Moreover, as the years went by the mood became less peaceful due, among other factors, to the noticeable move from Ecstasy to the use of Speed and alcohol.
“It was more legal for the guests and better for people’s pockets money-wise, but the problems associated with alcohol immediately appeared,” Gerber explains. The number of security staff had to be beefed up and the first-aid team had their hands full. It was no longer “the loving Ecstasy kids” who came.
“It sounds stupid now, but I would rather have had ten people on Ecstasy in the emergency tent, all lying there in peace, than two people as drunk as skunks and rampaging about,” says Grütter of the Samaritans.
Far-right crash the party
There was another reason: neo-Nazis. Some of them came from the village itself, which until the mid-2000s had a reputation as a centre of the far-right scene. Others travelled up from Rome and Northern Italy, according to Gerber.
The problem manifested itself especially on the Gabber dance floor, an extremely fast and hard form of music from Rotterdam which was quickly picked up by the far-right.

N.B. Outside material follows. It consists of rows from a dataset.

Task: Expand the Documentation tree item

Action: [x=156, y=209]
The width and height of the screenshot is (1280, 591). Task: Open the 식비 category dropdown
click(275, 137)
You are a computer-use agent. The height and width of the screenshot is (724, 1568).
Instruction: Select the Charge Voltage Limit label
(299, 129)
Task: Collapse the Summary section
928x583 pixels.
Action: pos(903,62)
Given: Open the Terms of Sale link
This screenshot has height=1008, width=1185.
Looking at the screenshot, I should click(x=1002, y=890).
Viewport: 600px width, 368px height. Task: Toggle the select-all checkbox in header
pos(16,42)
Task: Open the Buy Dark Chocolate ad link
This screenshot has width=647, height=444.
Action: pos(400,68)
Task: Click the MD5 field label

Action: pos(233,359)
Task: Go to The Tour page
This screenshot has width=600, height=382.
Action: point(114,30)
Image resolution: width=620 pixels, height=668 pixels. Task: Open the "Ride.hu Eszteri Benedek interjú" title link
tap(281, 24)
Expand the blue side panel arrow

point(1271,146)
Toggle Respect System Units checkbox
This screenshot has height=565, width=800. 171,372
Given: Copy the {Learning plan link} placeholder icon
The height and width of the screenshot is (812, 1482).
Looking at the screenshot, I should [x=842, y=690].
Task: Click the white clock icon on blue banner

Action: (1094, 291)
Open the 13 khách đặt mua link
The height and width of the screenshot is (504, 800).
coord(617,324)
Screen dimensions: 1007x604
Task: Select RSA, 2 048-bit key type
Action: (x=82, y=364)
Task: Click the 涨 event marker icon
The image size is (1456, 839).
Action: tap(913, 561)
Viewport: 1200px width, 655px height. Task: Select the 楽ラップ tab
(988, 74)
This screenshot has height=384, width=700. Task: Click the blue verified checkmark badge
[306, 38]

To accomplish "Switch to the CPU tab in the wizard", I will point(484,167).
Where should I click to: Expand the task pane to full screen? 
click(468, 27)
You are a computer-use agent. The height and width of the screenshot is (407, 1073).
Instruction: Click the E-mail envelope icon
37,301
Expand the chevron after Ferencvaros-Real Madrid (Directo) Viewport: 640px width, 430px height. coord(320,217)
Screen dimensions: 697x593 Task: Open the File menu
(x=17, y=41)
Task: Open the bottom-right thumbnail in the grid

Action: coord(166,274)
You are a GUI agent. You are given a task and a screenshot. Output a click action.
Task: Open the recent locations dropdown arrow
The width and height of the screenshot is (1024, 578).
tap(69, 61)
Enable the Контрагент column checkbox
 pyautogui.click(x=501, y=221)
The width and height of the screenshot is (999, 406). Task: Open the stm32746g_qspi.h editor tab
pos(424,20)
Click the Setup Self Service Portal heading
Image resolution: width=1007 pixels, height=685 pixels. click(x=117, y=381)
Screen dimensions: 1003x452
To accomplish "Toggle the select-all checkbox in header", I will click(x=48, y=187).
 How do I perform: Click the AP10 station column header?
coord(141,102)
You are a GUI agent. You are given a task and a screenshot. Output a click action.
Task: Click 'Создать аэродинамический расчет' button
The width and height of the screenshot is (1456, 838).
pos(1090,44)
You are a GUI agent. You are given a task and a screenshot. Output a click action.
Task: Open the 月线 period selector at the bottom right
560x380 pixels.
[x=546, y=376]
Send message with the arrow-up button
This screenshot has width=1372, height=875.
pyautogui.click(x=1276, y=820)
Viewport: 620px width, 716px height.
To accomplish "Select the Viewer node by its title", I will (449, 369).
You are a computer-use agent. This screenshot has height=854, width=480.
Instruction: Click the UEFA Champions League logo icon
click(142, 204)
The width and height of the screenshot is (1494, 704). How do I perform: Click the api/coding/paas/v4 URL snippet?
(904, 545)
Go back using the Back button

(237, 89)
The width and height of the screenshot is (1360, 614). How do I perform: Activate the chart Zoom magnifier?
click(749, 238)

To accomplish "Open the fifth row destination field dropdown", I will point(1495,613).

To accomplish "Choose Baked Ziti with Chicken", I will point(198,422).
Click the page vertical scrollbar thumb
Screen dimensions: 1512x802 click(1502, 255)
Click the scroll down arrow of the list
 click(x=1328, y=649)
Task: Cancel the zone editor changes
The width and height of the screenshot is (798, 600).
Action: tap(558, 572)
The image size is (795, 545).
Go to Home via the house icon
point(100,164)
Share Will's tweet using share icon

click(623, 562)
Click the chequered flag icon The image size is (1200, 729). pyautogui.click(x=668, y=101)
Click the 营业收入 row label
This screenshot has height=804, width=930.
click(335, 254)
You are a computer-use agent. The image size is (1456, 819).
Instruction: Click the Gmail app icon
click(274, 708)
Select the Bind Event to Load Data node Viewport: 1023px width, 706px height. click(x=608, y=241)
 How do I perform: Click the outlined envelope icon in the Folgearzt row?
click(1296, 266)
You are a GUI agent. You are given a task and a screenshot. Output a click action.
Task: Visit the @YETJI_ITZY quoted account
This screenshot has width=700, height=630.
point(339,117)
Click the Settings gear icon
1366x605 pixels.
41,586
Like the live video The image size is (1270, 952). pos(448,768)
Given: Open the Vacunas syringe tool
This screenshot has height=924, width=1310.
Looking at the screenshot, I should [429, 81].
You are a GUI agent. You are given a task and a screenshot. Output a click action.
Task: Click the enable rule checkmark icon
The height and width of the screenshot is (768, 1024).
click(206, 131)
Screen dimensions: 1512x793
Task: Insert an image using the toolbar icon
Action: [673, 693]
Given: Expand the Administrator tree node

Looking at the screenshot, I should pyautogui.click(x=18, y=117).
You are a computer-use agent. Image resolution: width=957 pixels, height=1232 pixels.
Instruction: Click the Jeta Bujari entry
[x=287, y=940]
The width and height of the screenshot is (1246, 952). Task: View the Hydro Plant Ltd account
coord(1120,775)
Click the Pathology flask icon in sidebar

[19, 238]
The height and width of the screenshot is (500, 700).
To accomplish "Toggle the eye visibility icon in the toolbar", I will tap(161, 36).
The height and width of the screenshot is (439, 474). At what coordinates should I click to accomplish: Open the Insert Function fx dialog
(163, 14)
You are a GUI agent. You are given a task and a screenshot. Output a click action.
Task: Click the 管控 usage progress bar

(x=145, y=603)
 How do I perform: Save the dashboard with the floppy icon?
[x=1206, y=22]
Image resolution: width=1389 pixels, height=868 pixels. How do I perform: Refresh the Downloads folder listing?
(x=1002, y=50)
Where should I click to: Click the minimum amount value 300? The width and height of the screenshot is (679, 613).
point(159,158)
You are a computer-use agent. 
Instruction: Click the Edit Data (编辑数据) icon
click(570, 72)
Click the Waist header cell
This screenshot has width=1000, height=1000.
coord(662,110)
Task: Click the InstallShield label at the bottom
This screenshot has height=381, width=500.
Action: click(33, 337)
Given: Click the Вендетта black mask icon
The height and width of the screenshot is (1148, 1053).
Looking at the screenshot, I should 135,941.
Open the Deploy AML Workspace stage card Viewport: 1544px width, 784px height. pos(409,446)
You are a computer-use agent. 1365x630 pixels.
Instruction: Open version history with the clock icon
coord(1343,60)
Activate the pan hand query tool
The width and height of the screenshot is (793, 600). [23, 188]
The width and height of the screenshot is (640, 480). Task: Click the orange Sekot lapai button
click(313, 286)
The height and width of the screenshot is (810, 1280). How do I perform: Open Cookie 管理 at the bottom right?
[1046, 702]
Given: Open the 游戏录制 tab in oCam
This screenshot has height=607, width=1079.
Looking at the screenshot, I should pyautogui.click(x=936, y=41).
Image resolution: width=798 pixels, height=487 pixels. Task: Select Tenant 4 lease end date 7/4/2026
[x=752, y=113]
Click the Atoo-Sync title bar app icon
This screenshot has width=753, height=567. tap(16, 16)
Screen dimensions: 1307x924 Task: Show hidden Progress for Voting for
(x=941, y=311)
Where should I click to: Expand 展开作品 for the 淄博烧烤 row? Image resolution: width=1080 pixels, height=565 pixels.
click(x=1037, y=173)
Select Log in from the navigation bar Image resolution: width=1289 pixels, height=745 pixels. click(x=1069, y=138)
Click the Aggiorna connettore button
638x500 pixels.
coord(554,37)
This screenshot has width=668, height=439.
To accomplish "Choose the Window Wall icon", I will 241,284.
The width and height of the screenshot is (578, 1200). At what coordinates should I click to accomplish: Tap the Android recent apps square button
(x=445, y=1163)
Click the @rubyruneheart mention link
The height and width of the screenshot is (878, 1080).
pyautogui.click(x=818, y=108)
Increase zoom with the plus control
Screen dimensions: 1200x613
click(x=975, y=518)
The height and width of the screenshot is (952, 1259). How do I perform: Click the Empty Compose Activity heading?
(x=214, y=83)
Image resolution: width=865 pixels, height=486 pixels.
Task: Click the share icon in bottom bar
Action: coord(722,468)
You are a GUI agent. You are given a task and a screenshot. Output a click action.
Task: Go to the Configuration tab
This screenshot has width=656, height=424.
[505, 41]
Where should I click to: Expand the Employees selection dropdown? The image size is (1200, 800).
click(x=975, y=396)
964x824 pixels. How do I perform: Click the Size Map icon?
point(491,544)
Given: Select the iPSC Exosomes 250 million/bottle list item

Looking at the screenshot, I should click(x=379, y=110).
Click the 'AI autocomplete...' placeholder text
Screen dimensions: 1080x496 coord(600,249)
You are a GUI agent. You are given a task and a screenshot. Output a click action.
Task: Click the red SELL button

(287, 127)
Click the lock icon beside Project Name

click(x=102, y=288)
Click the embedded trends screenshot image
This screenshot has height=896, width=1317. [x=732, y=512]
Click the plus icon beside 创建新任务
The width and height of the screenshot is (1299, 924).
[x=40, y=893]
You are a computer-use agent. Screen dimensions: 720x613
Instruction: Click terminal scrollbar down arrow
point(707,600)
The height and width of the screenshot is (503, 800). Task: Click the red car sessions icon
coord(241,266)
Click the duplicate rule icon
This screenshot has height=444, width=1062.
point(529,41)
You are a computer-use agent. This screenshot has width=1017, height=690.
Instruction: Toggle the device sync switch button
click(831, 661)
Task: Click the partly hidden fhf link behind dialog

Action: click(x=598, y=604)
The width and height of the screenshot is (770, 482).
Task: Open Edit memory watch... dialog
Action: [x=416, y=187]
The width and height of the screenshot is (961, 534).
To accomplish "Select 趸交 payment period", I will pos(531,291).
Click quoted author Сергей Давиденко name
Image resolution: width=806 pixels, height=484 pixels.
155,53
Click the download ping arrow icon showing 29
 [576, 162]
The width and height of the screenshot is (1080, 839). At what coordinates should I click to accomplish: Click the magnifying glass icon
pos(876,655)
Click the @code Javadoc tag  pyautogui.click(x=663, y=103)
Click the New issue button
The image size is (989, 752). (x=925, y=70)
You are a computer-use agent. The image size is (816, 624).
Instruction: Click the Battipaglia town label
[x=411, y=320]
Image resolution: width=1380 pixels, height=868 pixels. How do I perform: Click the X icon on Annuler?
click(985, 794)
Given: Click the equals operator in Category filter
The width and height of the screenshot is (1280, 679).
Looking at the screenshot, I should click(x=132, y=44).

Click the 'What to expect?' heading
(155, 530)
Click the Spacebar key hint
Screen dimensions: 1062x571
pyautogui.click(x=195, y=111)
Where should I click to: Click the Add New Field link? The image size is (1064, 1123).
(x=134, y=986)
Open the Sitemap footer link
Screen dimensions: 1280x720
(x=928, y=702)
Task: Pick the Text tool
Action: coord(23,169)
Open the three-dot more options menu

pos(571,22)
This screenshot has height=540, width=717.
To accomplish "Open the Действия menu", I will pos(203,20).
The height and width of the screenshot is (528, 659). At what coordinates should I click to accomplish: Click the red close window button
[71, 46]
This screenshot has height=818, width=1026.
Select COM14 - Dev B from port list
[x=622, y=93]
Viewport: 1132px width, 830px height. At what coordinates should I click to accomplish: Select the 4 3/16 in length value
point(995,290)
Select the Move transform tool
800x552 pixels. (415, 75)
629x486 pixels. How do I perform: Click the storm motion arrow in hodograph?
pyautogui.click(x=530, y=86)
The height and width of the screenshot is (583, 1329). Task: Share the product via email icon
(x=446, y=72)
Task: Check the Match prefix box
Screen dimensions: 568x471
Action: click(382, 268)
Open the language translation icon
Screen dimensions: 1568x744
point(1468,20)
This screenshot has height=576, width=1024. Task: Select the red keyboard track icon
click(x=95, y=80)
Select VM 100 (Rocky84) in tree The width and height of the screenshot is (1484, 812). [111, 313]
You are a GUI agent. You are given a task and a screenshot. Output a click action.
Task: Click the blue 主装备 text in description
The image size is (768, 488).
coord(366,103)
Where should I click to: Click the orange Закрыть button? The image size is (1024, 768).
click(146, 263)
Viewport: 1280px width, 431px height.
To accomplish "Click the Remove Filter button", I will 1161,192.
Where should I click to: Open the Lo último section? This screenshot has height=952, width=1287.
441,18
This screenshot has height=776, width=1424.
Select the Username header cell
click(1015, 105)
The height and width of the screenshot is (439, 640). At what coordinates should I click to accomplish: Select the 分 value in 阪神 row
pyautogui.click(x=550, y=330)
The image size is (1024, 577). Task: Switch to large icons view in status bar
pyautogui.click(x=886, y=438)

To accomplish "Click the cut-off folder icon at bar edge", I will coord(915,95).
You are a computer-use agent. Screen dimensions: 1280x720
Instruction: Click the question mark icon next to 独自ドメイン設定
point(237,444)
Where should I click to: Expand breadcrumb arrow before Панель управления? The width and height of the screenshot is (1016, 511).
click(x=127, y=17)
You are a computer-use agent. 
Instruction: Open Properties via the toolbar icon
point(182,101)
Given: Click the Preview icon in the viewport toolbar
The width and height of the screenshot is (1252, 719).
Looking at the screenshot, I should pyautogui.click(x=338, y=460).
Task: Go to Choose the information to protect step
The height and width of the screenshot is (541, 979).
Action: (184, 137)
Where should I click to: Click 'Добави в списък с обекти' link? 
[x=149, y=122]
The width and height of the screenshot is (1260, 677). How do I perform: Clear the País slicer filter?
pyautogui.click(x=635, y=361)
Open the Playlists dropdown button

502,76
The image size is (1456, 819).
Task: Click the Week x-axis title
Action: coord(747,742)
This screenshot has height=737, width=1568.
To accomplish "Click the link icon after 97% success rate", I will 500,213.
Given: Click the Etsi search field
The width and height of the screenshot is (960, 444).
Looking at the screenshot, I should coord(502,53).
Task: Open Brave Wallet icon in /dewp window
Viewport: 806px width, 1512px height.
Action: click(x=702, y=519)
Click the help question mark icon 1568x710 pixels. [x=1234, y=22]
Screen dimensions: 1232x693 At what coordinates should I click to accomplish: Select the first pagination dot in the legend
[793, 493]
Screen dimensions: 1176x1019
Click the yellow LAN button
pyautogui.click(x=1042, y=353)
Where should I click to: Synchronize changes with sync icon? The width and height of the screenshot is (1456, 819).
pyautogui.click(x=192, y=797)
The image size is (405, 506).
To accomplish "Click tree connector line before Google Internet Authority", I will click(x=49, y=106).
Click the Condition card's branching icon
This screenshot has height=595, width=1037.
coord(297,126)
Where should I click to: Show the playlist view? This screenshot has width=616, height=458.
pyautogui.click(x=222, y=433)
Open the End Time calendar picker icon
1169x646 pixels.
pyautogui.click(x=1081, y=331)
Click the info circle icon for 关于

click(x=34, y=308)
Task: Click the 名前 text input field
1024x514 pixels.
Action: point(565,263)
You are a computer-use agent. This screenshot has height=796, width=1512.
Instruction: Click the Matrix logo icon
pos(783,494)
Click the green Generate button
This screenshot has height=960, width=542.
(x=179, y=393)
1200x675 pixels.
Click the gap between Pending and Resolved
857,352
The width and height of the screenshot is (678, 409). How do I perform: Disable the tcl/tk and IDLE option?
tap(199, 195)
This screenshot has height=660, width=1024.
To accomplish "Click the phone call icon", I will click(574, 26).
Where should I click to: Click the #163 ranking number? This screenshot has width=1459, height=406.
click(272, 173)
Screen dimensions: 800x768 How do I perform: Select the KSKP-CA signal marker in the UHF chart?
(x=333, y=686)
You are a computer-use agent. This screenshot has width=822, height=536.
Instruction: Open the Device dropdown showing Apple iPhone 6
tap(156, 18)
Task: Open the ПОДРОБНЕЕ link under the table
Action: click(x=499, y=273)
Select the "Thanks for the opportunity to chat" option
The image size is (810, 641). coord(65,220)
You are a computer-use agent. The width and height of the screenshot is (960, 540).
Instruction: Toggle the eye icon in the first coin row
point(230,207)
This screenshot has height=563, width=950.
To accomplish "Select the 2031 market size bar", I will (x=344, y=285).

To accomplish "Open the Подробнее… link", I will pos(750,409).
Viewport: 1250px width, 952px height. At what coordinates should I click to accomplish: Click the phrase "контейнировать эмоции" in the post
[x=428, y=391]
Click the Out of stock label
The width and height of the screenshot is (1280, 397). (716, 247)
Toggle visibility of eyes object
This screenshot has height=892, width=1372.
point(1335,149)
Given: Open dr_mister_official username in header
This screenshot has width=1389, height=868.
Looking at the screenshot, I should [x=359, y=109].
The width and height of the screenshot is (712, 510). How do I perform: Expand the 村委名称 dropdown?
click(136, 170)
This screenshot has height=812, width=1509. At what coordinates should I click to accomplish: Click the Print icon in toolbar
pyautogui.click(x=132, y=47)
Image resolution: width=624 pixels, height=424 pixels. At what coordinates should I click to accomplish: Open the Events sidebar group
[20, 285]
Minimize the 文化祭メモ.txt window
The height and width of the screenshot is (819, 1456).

“Three-quarters of the guests on the Gabber floor were okay,” says Gerber. “But when suddenly the whole front row start saluting with their right arms, then you have to say to yourself: ‘Sorry, but what’s gone wrong here? This is definitely not the place for this.’”
To solve the problem, the organisers hired additional security staff. They also tried to attract more partygoers by refocusing on mainstream music. From 1998 onwards, Gerber had a new partner who paid “to snap up everyone with a name or fame,” as he says. “We went commercial.” It was a success. Twelve thousand people joined the first party in the Goliath series in 1998.
From this point on, it was more about business than about a dream project, admits the former organiser. The business flourished up to 2001, even though planning became more complicated: the official requirements became stricter and the owner of the site, the businessman Adrian Gasser, demanded more money to use it, says Gerber.
What remains now is an entire generation for whom Roggwil is a part of the vocabulary – and a lot of warm memories among the villagers.
“It was a beautiful time,” says Annemarie Grütter. Her association was never more closely-knit than during their shifts at the parties at Gugelmann’s. Mirosch Gerber, who today is a campaign manager at Swiss Post, also looks back fondly. He learnt a lot during that time.
“The most important business lessons that I still use now, I learnt them all back then,” he says. “You can’t learn something like that at university.”
As for the music-loving teen Glauser, the now 41-year-old managed to finish school despite the innumerable parties and drugs – which he not only consumed but also sold for a time. These days he works as an educator. But the era still sometimes catches up with him.
“Sometimes, when I’m out, I bump into another old guy who comes up to me and says, ‘Hey, we know each other from somewhere, don’t we?’” he says. “Yes,” he replies each time, “I was there – that’s why neither of us can remember any more”.